まさに痩せ型冷え症タイプは、上記したように「血管と血球との間での摩擦は少ない」ことで末端まで栄養素を運ぶことができません。
なぜ、痩せ型に低血圧や冷え症が多いのか
ここで痩せ型タイプは、なぜ低血圧や冷え症が多いのかをまとめてみます。
・酸素と血液の関係:
@胸板が薄いことで肺活量は少ない傾向にあり,多くの酸素を取り込めない
Aヘモグロビン(酸素と血球を結びつける)の質が悪く,量が少ない傾向にある
B腎臓が弱く、赤血球を増やすホルモン(エリスロポエチン)の合成能力が弱い
上記したことに加え、性格的に過緊張な人が多く呼吸が浅いことで、さらに酸素と血球は結びつくことができずに低血圧や冷え症を発症します。
・自律神経と血管の関係:
@性格が過緊張タイプのため、自律神経の支配を受ける血管は細く、硬くなる
A低血圧のために、硬くなった血管に対し血球を押しこむことができない
・血管・血球と栄養との関係:
@胃などの消化器官が弱いために、血管や血球を構成する材料であるタンパク質や脂質を食べない傾向にある
A血管や血球の材料を食べても、体内にある代謝酵素(食べ物から栄養素を作り出す)の働きが弱い傾向にある
B胃などの消化器官が弱いと思っているので炭水化物(糖質)に手が伸び、その影響で血球と血球が連結して血液が粘る
上記したことで、痩せ型タイプは血管が硬くなり、さらにその中を通過する血球も「ドロドロ」としています。そのことで、血液が末端にまで行きにくく冷え性になります。
上記した「@」の補足ですが、血管や血球を構成する栄養素にビタミンB12があります。このビタミンは動物性タンパク質にしか含まれていません。したがって豆腐などの植物性タンパク質ではその栄養素を獲得できません。
そのことを知っていたのか、我々の祖先は「豆腐にカツオ節」、「納豆にはウズラの卵」、「味噌汁の出汁に煮干し」というように植物性タンパクに必ず動物性タンパクを加えていた知恵に驚かされます。
痩せ型タイプは「しもやけ」を発症する
血管と血流の関係はとても精妙です。その関係が乱れることで起こる症状に「しもやけ」があります。
一般的に「しもやけ」とは、血流が悪いことで起こると思われています。しかし、血流が悪くなると指先は青白くなるはずです。
しかし、「しもやけ」を起こしている患部は赤く痒くなります。
例えば、寒い日にお風呂に入ると足が赤くなりいたる所が痒くなります。また、雪などで遊んだ後、手を水で洗うと手は真っ赤になりジンジンしてきます。
このように普段に血液が乏しい箇所に急激に血液が流れることで、血管と血液との間に摩擦が生じ、その摩擦の影響で活性酸素が発生します。その活性酸素の作用で患部に炎症が起き赤く痒くなります。

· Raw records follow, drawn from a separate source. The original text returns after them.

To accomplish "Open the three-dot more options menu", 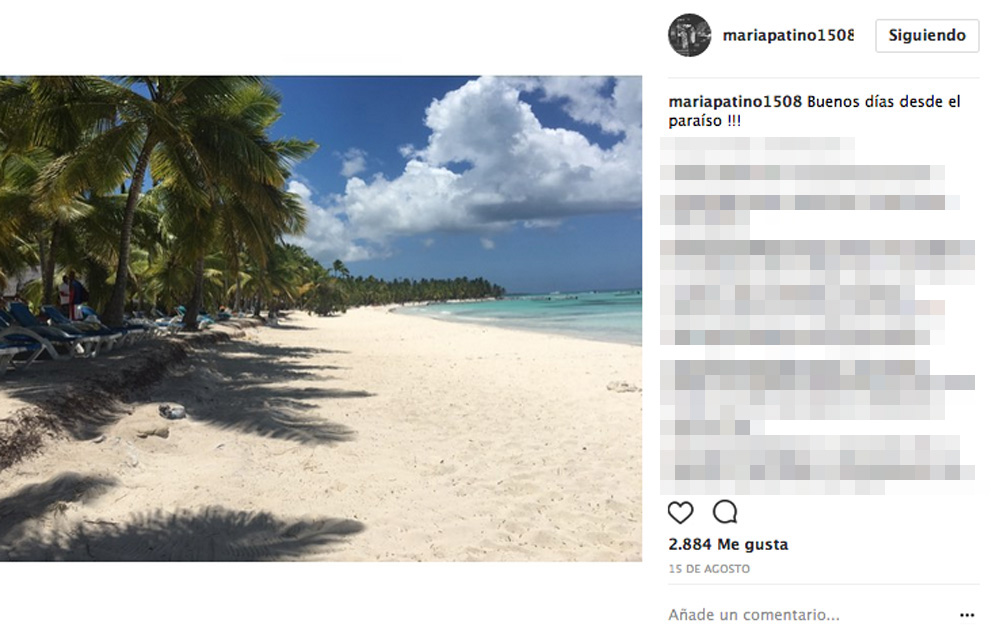I will [967, 615].
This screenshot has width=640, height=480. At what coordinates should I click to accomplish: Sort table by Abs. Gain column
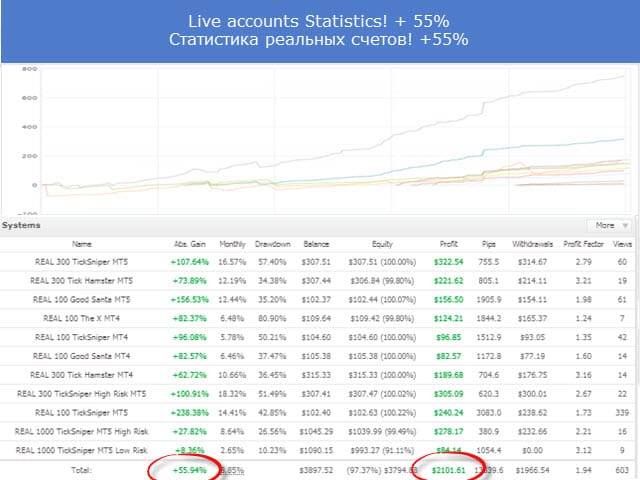pos(187,244)
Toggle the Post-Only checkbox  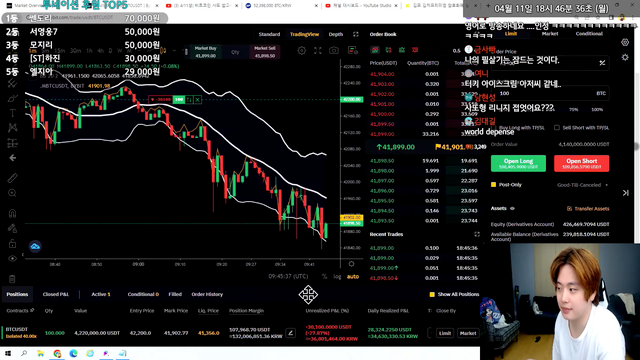point(493,184)
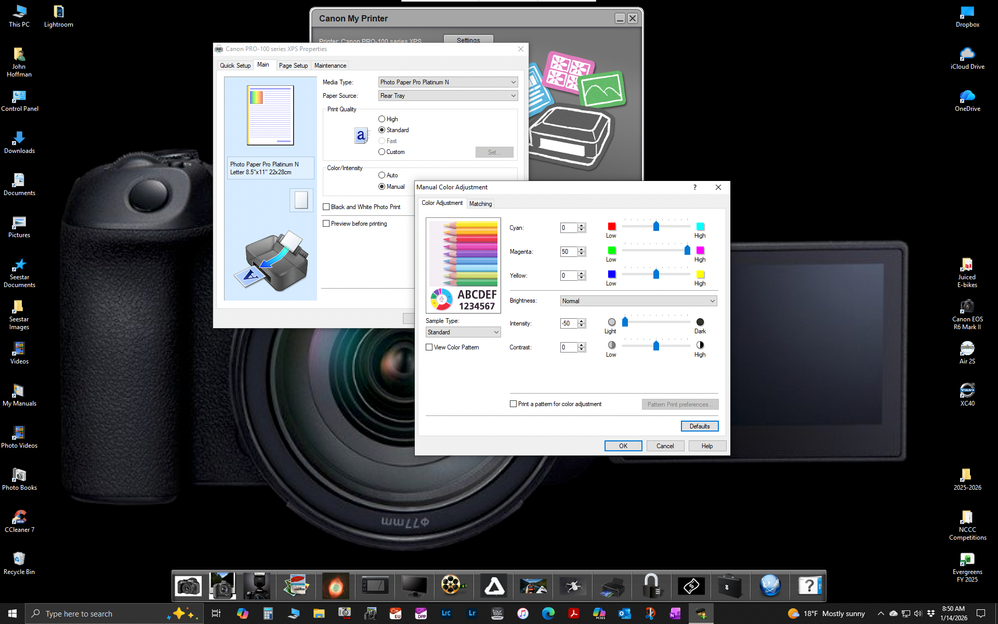Enable Black and White Photo Print
This screenshot has width=998, height=624.
[327, 206]
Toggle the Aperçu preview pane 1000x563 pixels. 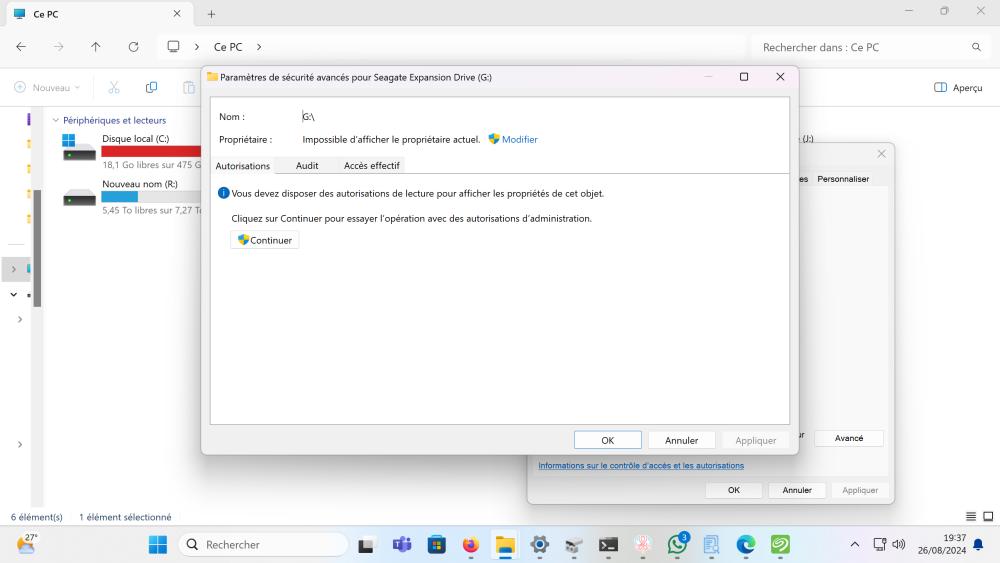point(958,88)
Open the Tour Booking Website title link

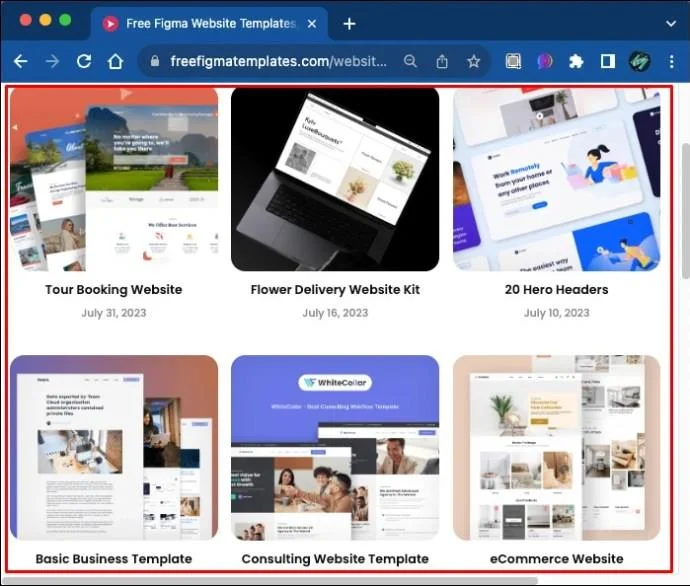(x=114, y=289)
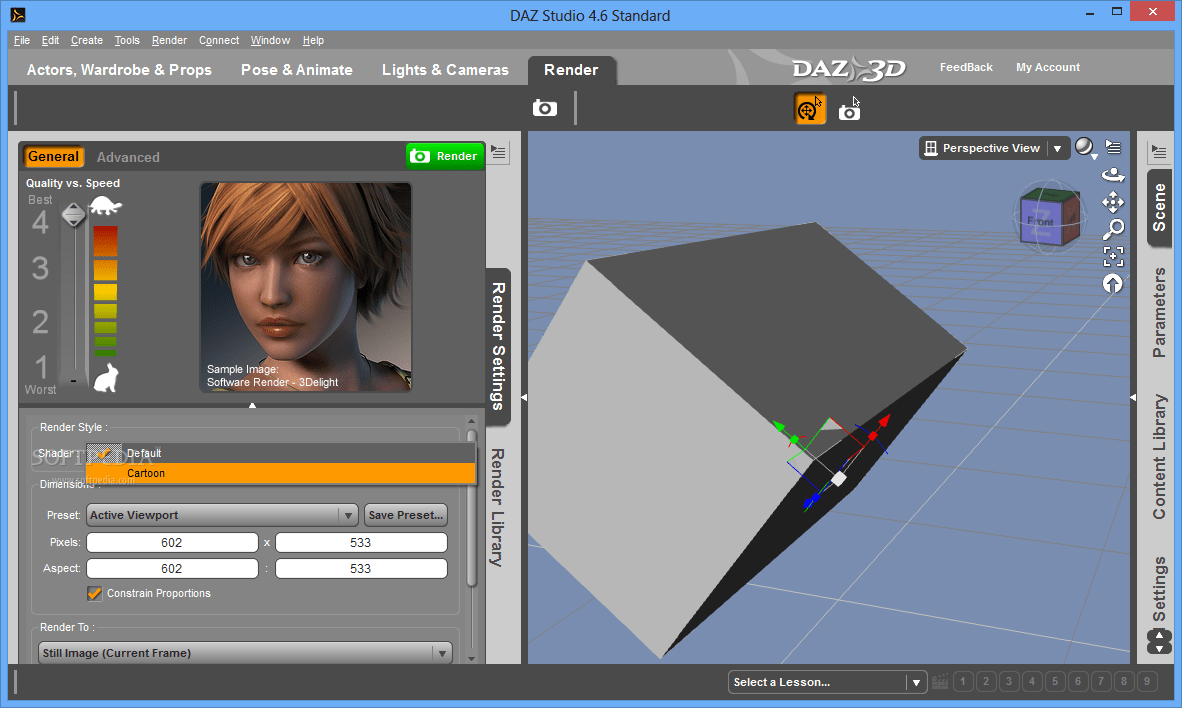Select the Rotate/Orbit viewport tool
The image size is (1182, 708).
pyautogui.click(x=1113, y=177)
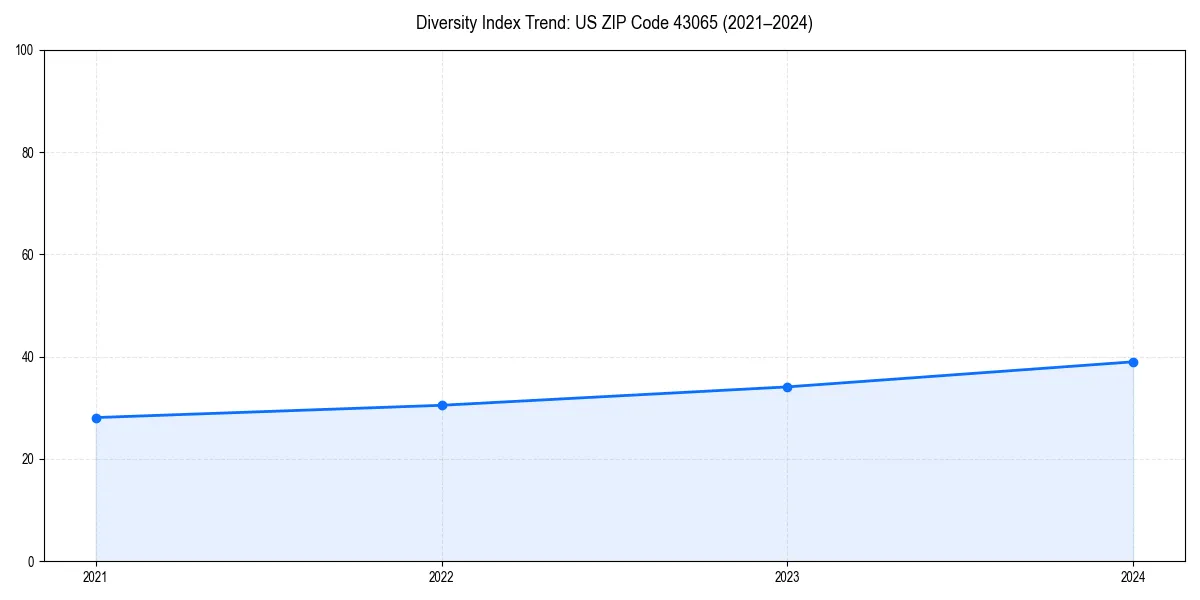
Task: Click the 2023 x-axis label
Action: tap(787, 576)
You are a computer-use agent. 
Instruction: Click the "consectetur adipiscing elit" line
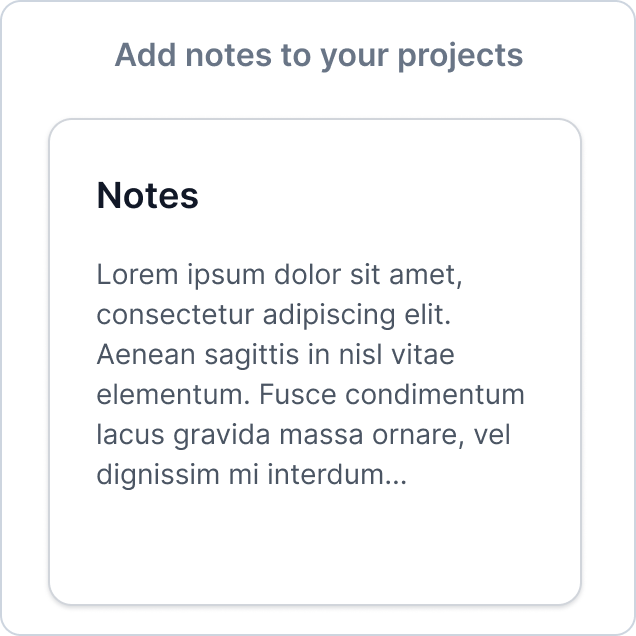pos(274,315)
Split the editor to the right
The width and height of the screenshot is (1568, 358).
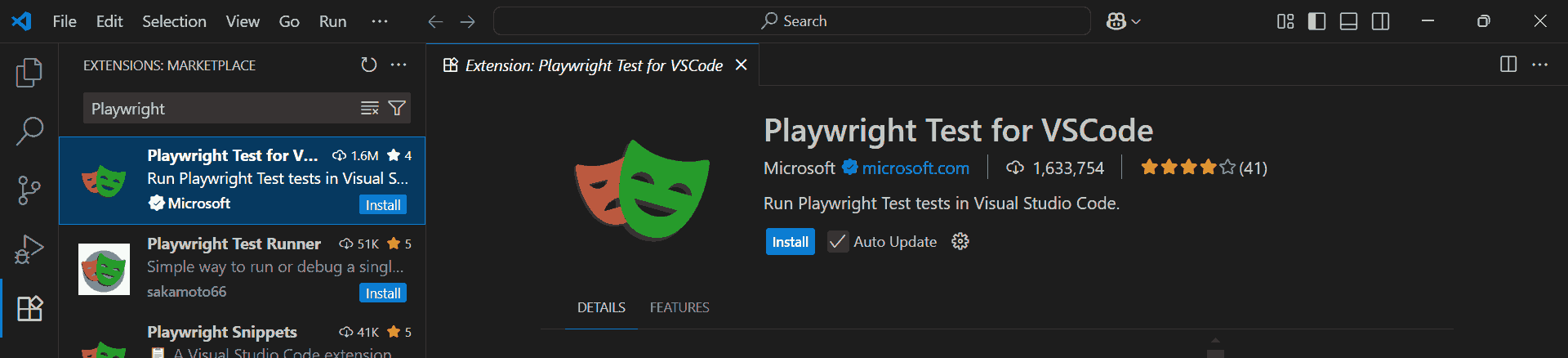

痩せ型タイプの人の血管は硬く柔軟性に乏しい傾向があります。また、低血圧傾向のために血液の流れも勢いは強くはありません。
その痩せ型タイプの人は、温度の低い環境下では血流が低下し冷えています。そこで急に暖かい環境になることで、血流が不足している箇所に大量に血液が流れ込みます。
その結果、血液と血管に摩擦が生じ、いわゆる「しもやけ」を発症します。
痩せ型タイプの人は、頭痛で悩んでいる人が多くいます。この頭痛の発症原因にも血管と血流が関係している場合があります。
ようするに、脳血管に対し大量の血液が流れ込むことで血管と血液との間に摩擦が生じ活性酸素が発生します。その影響で炎症が起き、痛みを伴います。
そのことは頭痛薬をみても分かります。偏頭痛薬の作用は血管を過剰収縮させることで血流を低下させることにあります。ようするに、血液が脳血管に対し流れ込み過ぎないようにしているのです。
血管に柔軟性を持たせ、弾力性のある血球を保持することが大切である
私は患者さんに対し、血管の柔軟性を持たせることと、血球に弾力性を持たせることの重要性を説明しています。
そのために、栄養や酵素のことを理解して頂き、場合によってはサプリメントの服用を勧める場合もあります。
痩せ型を元気にする大きなポイントに「血管と血流を良い関係に保つこと」が不可欠です。
なぜなら、血球が血管内の壁に擦れることで栄養は細胞に運ばれるからです。逆にいえば、血流が悪く血管が硬いと摩擦力は小さく細胞に栄養は届きにくくなります。
痩せ型タイプを元気にするには多くのことを複合的にしていかねばなりません。その一つに血管と血液の関係が重要であることを認識してください。